PAGE TEXT:
The Delhi HC, relying on its previous decision, had dismissed the appeal filed by the Revenue against the Tribunal’s ruling holding that, in the absence of any exempt income, disallowance under section 14A of the Act was not warranted.
Aggrieved by the HC’s decision, Revenue filed the SLP before the SC, which was dismissed by the SC.
PwC comments: This is another instancewhere the SC has dismissed the SLP filed by the Revenue for disallowing expense under section 14A of the Act in the absence of exempt income and can be considered as a useful reference by taxpayers in similar case.
Rental income from letting out of shops in the mall taxable as business income
Recently, the Kerala High Court (HC) upheld the order of the Cochin bench of the Income-tax Appellate Tribunal (Tribunal) that income derived from letting out of shop rooms in a shopping mall constructed by the taxpayer has to be treated as business income, and assessed to tax under the head “profits and gains of business”. The Tribunal observed that the primary intention of the taxpayer was commercial exploitation of property, from which it had derived substantial part of its income by way of complex set of activities. Further, since, such activities constituted its main business objective, the income so derived should be taxed as business income.
PwC comments: The decision affirms the dictum laid down by various courts that where the main intention of the taxpayer is for letting out of immovable property, rental income should be considered as income from house property. However, where the main intention is to exploit the immovable property by way of complex commercial activities, rental income should be considered as business income. This decision of the HC is likely to provide more clarity on the vexed issue of characterization of rental income to other taxpayers facing similar issues.
Income-tax return forms for FY 2018-19 notified
The Central Board of Direct Taxes (CBDT) has amended the income-tax rules and introduced new Income-tax return forms (ITR forms) applicable for the financial year (FY) 2018-19 (assessment year 2019-20). Similar to last year, a simplified one page ITR Form-1 (Sahaj) [ITR1] has been notified for Resident and Ordinarily Resident (ROR) taxpayers whose total income does not exceed ₹ 50 Lakhs.
The key changes introduced are summarized as follows:
- For better transparency, individual taxpayers are now required to also select the relevant rule of residency (based on the individual’s physical presence in India) against the residential status selected by them (resident/ not ordinarily resident/ non-resident).

PROVIDED RECORDS:
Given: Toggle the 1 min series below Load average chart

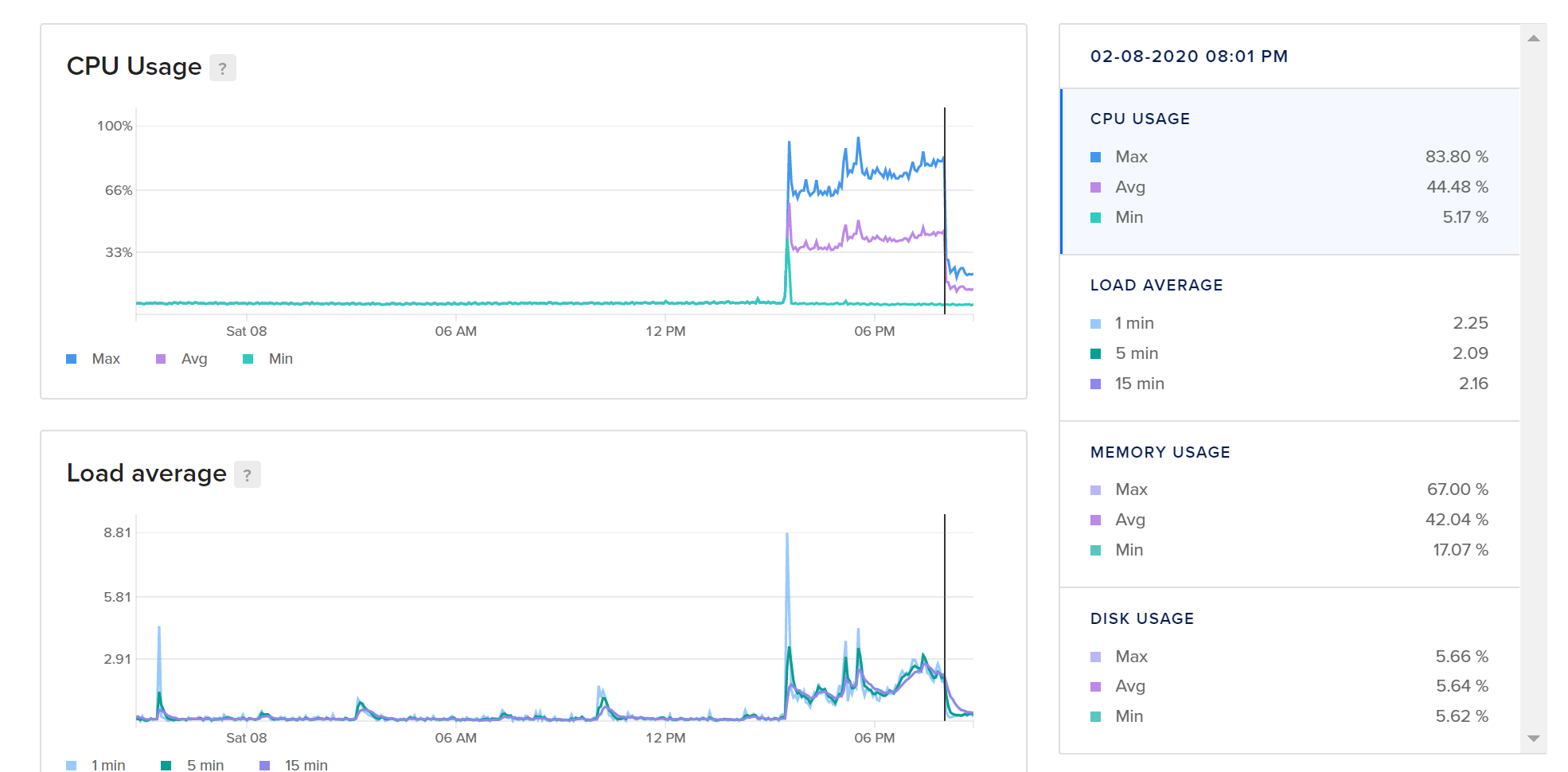Looking at the screenshot, I should click(96, 764).
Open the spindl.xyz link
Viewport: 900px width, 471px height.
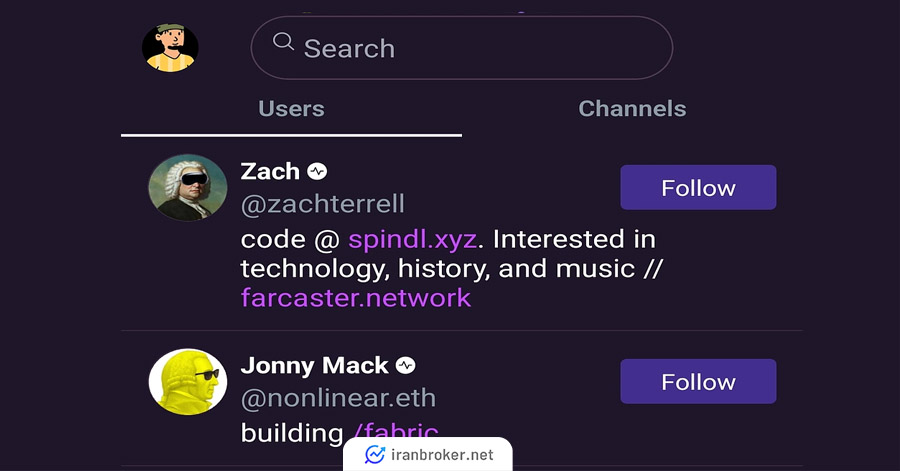click(412, 239)
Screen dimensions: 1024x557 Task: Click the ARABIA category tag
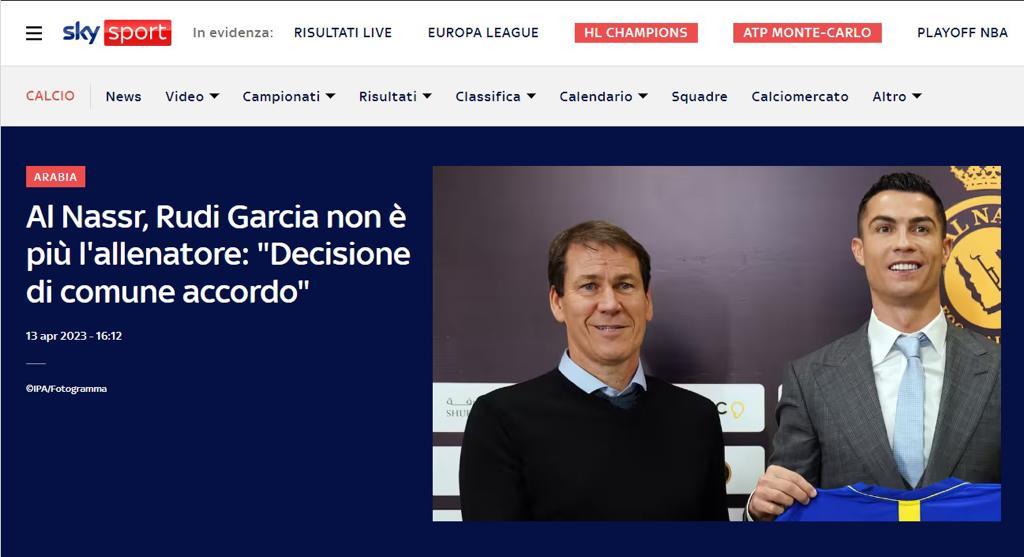point(56,177)
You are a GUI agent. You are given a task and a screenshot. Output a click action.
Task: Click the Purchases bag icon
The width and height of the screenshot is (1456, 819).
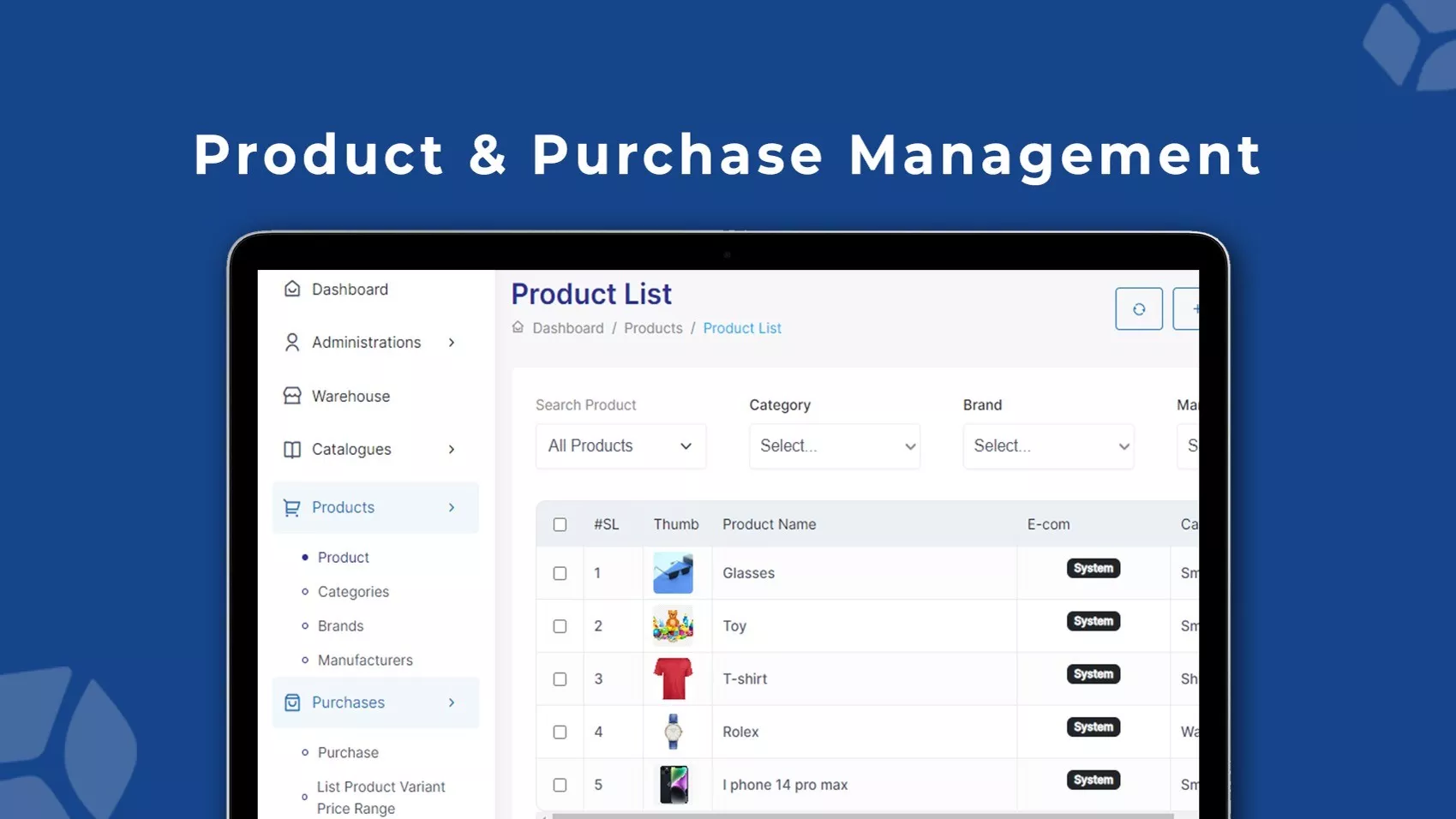click(292, 702)
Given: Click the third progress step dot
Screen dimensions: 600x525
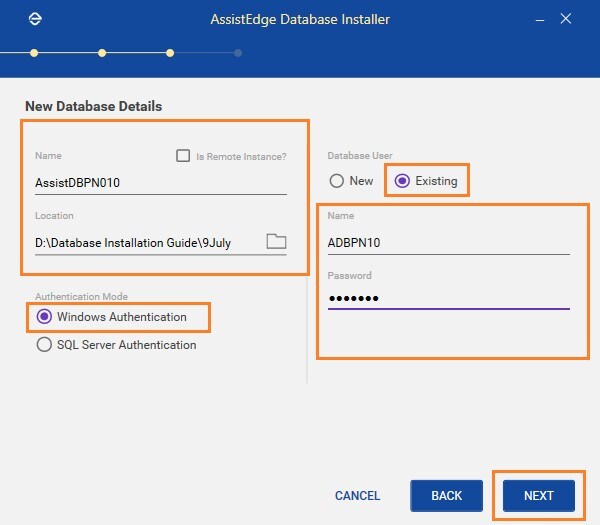Looking at the screenshot, I should pos(170,53).
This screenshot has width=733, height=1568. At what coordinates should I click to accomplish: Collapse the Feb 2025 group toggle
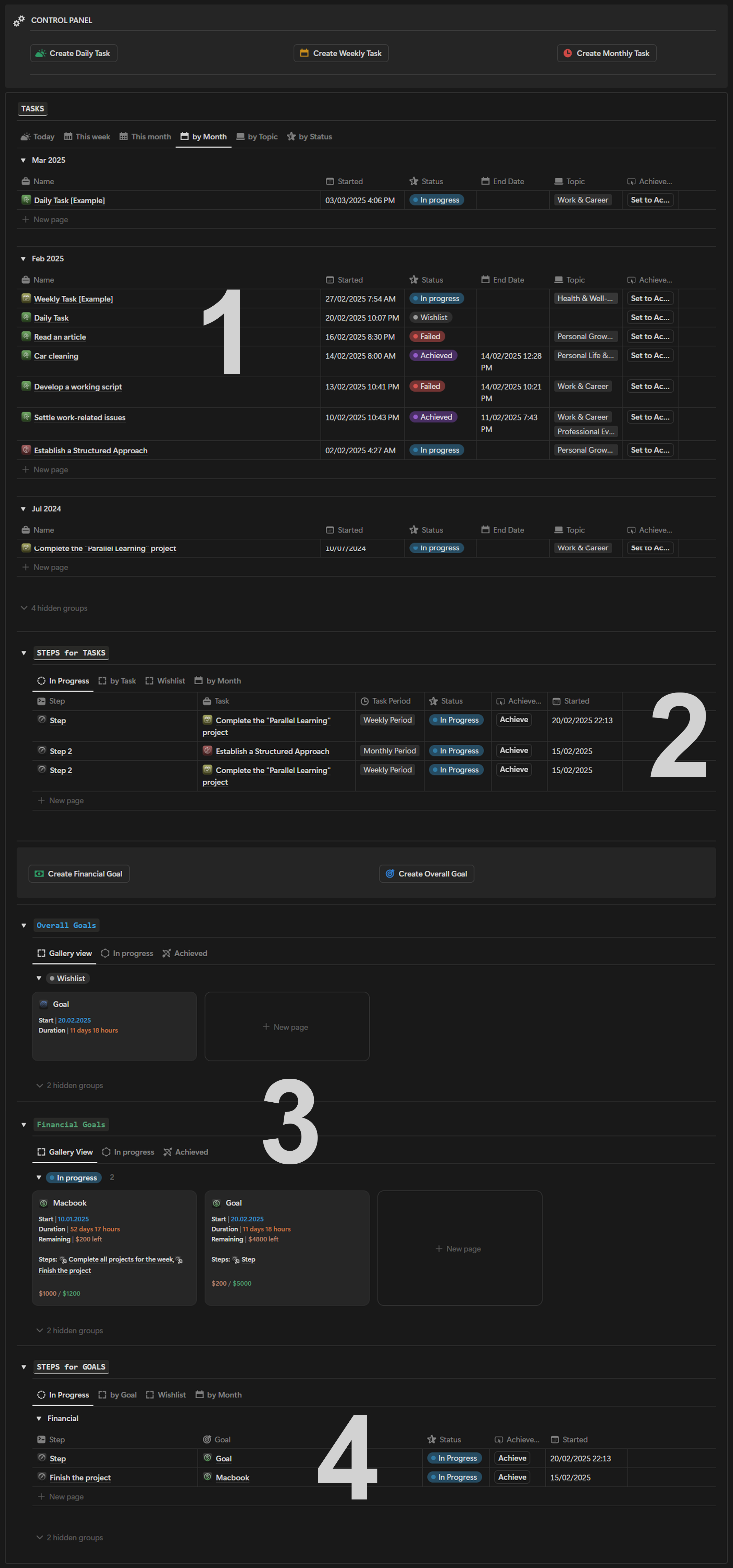coord(23,259)
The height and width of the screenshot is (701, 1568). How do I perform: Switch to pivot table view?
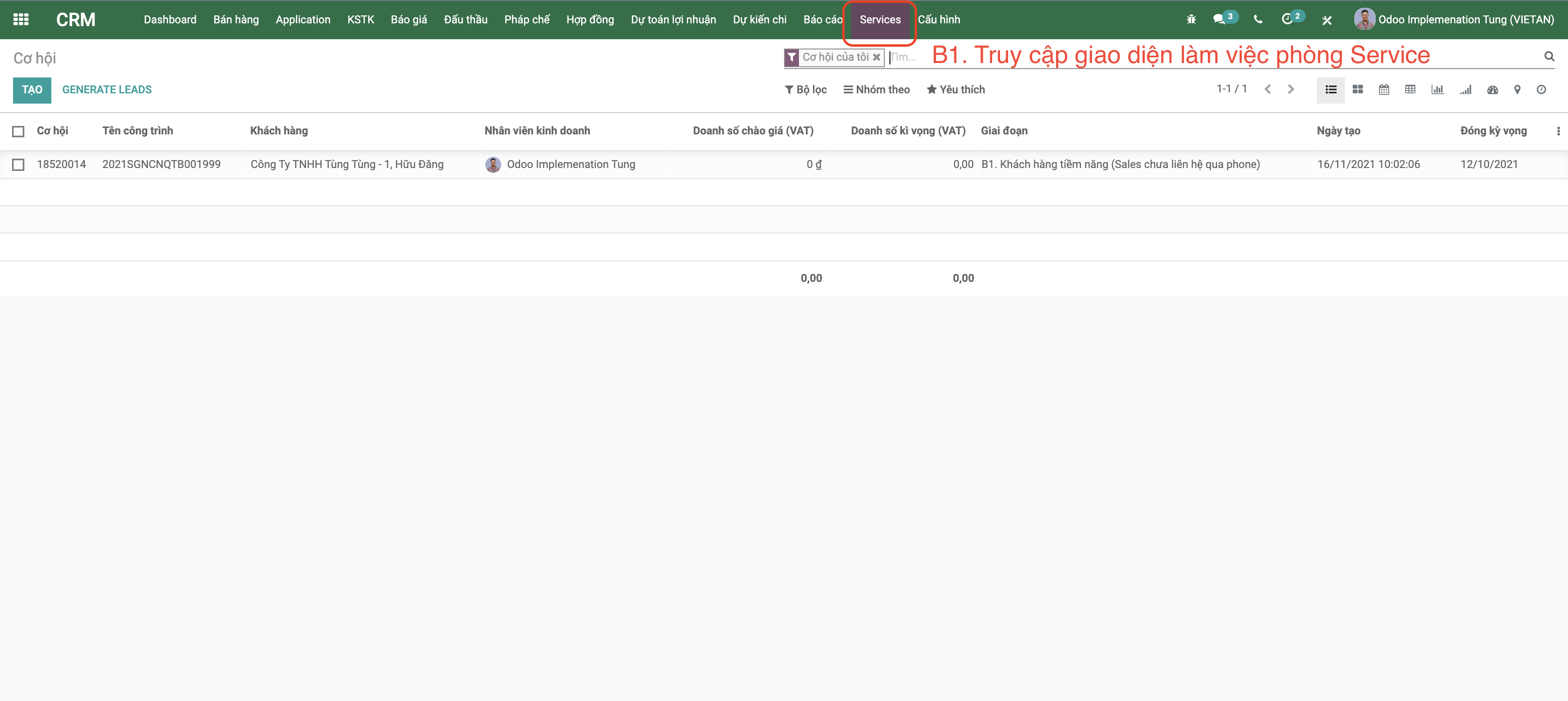pos(1410,90)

WORK TO DO:
a - In the tax update, which bench of the Income-tax Appellate Tribunal issued the order that the Kerala High Court upheld?
b - Name every residential status that the tax update says individual taxpayers may select.
c - Carry on writing the tax update on Indian income-tax rulings and return forms from its final sentence.
The records are separate material from the tax update text.

OUTPUTS:
a - The Cochin bench.

b - Resident, not ordinarily resident, non-resident

c -
- Non-resident (NR) individuals are also required to report their overseas residency information along with taxpayer identification number. Overseas Citizen of India (OCI)/ Person of Indian Origin (PIO) taxpayers selecting residential status as “non-resident” in India are required to report their actual number of days in the relevant FY and in the last four FYs immediately preceding the relevant FY.
- ROR individuals claiming expense deduction under the head “income from other sources” (except for family pension) or holding unlisted shares in India or a director in a company, will no longer be able to use ITR1.
- The option of paper filing of ITR1 and ITR4 is now available only for ROR super senior citizens (age 80 years or more).
- ITR4 available for filing tax return under the presumptive taxation scheme is now restricted only to ROR individuals having total income not exceeding ₹ 50 Lakhs.
- The new ITR forms require disclosure in relation to unlisted shares with details of opening balance, acquired/ transferred during the year and the closing balance.
- More details are necessary to be filled for Double Taxation Avoidance Agreement (tax treaty) benefits claimed by the taxpayers under the “exempt income schedule,” including confirmation of tax residency certificate.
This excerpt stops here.